I riti liturgici rientrano in questa fattispecie: come prima del Concilio era lecito agli studiosi elaborare ed applicare riforme che - fatta salva la sostanza del sacrificio e dei sacramenti - favorissero la ricezione da parte dei fedeli, così oggi, a distanza di quarant'anni, è lecito fare lo stesso. Non significa affatto rinnegare il Concilio Vaticano II, ma, nel caso, di riprendere in esame quei suoi provvedimenti che - non riguardando la fede o la morale - possono cambiare.

A questo bisogna aggiungere che la riforma liturgica andò ben oltre la volontà del Concilio. Nella costituzione "Sacrosanctum Concilium", per esempio, si ordina espressamente di mantenere l'uso del latino nei riti occidentali (eccettuate alcune parti della liturgia) e di incrementare l'uso del canto gregoriano. È quindi impossibile ascrivere al Concilio l'attuale forma della liturgia. Tutt'al più possiamo dire che esso ne espresse il desiderio. Come poi tale desiderio fu realizzato, appartiene alla storia della Santa Sede, non del Concilio.

Storicamente la riforma che ebbe luogo negli anni 70 non ha precedenti. Il messale cosiddetto "di S. Pio V" non nacque dal lavoro di una commissione di esperti nel 1570, ma era semplicemente il messale in uso da secoli nella curia romana esteso alla Chiesa universale per eliminare i troppi particolarismi.
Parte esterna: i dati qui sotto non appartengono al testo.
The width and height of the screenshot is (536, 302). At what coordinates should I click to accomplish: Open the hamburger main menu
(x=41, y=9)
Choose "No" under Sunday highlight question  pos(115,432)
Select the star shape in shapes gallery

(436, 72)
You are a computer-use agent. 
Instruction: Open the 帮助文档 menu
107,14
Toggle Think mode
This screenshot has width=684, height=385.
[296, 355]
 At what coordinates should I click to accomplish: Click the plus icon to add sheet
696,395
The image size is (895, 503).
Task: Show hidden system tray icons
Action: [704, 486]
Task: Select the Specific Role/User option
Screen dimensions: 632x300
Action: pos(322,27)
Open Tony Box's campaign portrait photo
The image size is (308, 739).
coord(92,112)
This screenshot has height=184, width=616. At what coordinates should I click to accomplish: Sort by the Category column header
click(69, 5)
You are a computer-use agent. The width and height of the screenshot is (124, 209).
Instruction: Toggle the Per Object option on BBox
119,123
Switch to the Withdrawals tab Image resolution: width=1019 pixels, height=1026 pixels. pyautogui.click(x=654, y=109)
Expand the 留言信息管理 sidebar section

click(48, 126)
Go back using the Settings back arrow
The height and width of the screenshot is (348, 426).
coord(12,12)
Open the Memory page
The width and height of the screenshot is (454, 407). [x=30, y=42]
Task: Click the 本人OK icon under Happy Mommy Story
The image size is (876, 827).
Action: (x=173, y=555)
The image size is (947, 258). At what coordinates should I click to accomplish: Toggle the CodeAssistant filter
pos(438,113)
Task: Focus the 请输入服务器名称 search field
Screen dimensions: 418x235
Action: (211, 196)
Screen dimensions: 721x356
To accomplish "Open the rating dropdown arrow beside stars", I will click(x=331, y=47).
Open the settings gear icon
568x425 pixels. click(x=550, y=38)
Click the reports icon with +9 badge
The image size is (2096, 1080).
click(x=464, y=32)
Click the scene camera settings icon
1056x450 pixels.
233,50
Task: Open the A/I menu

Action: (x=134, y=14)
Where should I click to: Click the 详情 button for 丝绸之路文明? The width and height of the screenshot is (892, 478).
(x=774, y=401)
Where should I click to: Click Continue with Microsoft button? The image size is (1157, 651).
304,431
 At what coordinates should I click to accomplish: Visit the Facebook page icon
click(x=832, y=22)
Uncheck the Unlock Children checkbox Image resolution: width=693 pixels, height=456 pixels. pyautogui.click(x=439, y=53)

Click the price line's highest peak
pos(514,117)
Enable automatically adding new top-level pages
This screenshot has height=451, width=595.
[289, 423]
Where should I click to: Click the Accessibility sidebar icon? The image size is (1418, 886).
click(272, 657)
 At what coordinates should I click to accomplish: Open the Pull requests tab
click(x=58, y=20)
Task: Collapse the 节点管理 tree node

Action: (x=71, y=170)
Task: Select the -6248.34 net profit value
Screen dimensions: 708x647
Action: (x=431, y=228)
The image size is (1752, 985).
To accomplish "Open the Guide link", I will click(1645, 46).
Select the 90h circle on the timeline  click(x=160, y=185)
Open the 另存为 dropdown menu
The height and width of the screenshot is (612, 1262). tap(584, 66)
Questo messale, a sua volta, si era sviluppato gradualmente e senza fratture fin dai primordi della cristianità. Nel 1969, invece, assistiamo per la prima volta a una liturgia costruita a tavolino sulla base di presunti bisogni pastorali del popolo.

A distanza di quarant'anni io credo sia lecito interrogarsi sull'effettiva bontà di tali presupposti (errare humanum est) e, se necessario, apportare i necessari correttivi. Liberarsi con troppa sufficienza di un passato glorioso e secolare non ha mai fatto bene a nessuno, tanto meno a un'istituzione che annovera la Tradizione, cioè la continuità e l'approfondimento della dottrina attraverso i secoli, tra le due fonti della divina Rivelazione (fermo restando che la questione dei riti non riguarda direttamente il dogma).

Questo dunque, a mio avviso, il significato del motu proprio del Papa: sottolineare la perfetta continuità tra il Concilio Vaticano II e ciò che c'era prima (del resto, anche S. Pio V nel 1570 non abolì quei messali che esistevano da più di due secoli) e attirare l'attenzione su un aspetto fondamentale della vita cristiana - il culto divino - che da qualche decennio era oggetto di intollerabili negligenze.

don Marco (ignorante smarrito) ha detto...

bene.... allora del "De Ecclesia" non ci ho capito na virgola.
Anche lo BXVI dice di andare oltre S. Tommaso...... vediamo di trovare la strada, temo di essermi smarrito come Dante...

brustef1 ha detto...

Condivido in buona parte le colte osservazioni di Daniele; dico però, da semplice fedele, che la Provvidenza ha fatto sì che dal CVII scaturissero errori ed effetti perversi, che hanno danneggiato e indebolito la Chiesa. Se questo rientra nel disegno provvidenziale, sarà certamente a fin di bene, la Chiesa si è risollevata da ben più gravi tragedie. Nello stesso tempo, dubito che lo Spirito Santo assista sempre la Chiesa, o meglio, temo che uomini di Chiesa abbiano ignorato il suo soffio anche quando si sono espressi in questioni di fede poi rivelatesi erronee

areki ha detto...

Ringrazio di cuore Daniele per il competente e profondo intervento postato. Sono totalmente daccordo con Te. Penso che sia ora far girare sempre di più idee come quelle che molti in questo forum manifestano, penso che sia anche un servizio al Concilio Vaticano II e a quanto effettivamente a voluto insegnare. Preghiamo che il Signore illumini tutti

Anonimo ha detto...

Spiace che don Pierangelo Rigon sbagli nell'indicare che la messa tridentina comincerebbe a essere celebrata a Vicenza "a partire dalla prima domenica di ottobre" (cioè il 5 ottobre p. v.). In realtà la messa sarà celebrata nella chiesa di S. Rocco a Vicenza domenica 12 ottobre 2008 alle 17:30, come annuncia un comunicato della Diocesi di Vicenza che si trova nel sito ufficiale: http://www.webdiocesi.chiesacattolica.it/
cci_new/vis_diocesi.jsp?idDiocesi=222
Evidentemente don Rigon non lo ha letto o non lo conosce? Purtroppo il suo articolo pubblicato sul Giornale di Vicenza con questa indicazione errata rischia di trasformarsi in una disinformazione per i cristiani che desiderano partecipare alla funzione, e dovrebbe essere rettificata.